Mengupas Pajak Kendaraan Hybrid

KENDARA.ID - Kendaraan hybrid yang menggabungkan mesin pembakaran dalam dengan daya listrik untuk menghasilkan kendaraan ramah lingkungan dan memiliki efisiensi bahan bakar yang mumpuni bukanlah barang baru di masyarakat. Di Indonesia sendiri, kendaraan hybrid sudah dijual sejak dekade 2000-an dengan dijualnya Toyota Prius. Namun, kendaraan hybrid di Tanah Air memiliki citra yang jauh berbeda dibandingkan di bagian lain dunia. Bila di bagian lain dunia mobil hybrid erat kaitannya dengan kendaraan ramah lingkungan yang menawarkan berbagai keunggulan dibandingkan kendaraan bermesin bensin/diesel biasa, di Indonesia kendaraan hybrid dianggap sebagai barang baru yang harganya tidak murah dan hanya dikonsumsi kalangan tertentu.

Salah satu sebab mengapa kendaraan hybrid memiliki harga yang tidak dapat dikatakan terjangkau menurut standar rata-rata orang Indonesia adalah dari perpajakannya.

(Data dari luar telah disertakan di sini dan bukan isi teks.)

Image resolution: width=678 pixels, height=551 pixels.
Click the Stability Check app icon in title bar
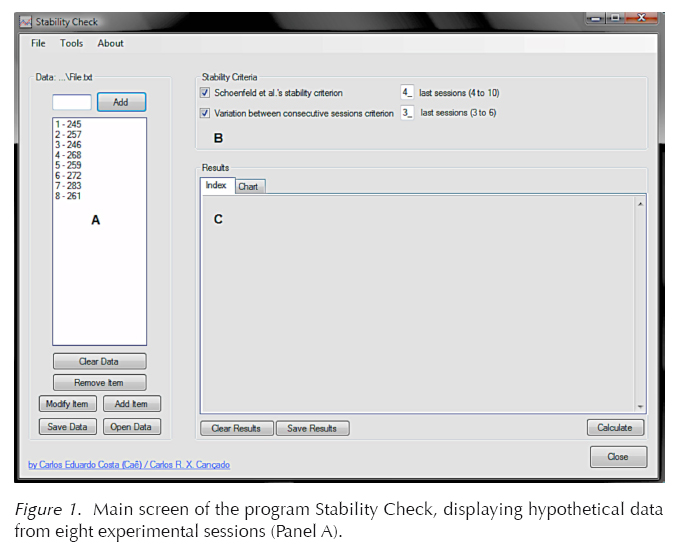[x=26, y=21]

Sesuai hukum Indonesia, kendaraan bermotor merupakan objek Pajak Penjualan atas Barang Mewah (PPnBM), yaitu suatu pajak yang dibebankan di atas Pajak Pertambahan Nilai atas konsumsi barang kena pajak yang tergolong mewah. Saat ini, Pajak Penjualan atas Barang Mewah untuk golongan kendaraan bermotor diatur dalam Peraturan Pemerintah Nomor 41 tahun 2013 tentang Barang Kena Pajak Yang Tergolong Mewah Berupa Kendaraan Bermotor Yang Dikenai Pajak Penjualan atas Barang Mewah (diubah sebagian oleh Peraturan Pemerintah Nomor 22 tahun 2014 tentang Perubahan Atas Peraturan Pemerintah Nomor 41 tahun 2013 tentang Barang Kena Pajak Yang Tergolong Mewah Berupa Kendaraan Bermotor Yang Dikenai Pajak Penjualan atas Barang Mewah).

Berdasarkan Pasal 3 ayat (1) huruf a dan b Peraturan Pemerintah Nomor 41 tahun 2013, kendaraan hybrid dikenakan Pajak Penjualan atas Barang Mewah sebesar 50% atau 75% bergantung konsumsi bahan bakar minyaknya. Hal ini dapat menjelaskan mengapa kendaraan hybrid memiliki harga yang jauh lebih mahal dibandingkan kendaraan berbahan bakar bensin/diesel biasa.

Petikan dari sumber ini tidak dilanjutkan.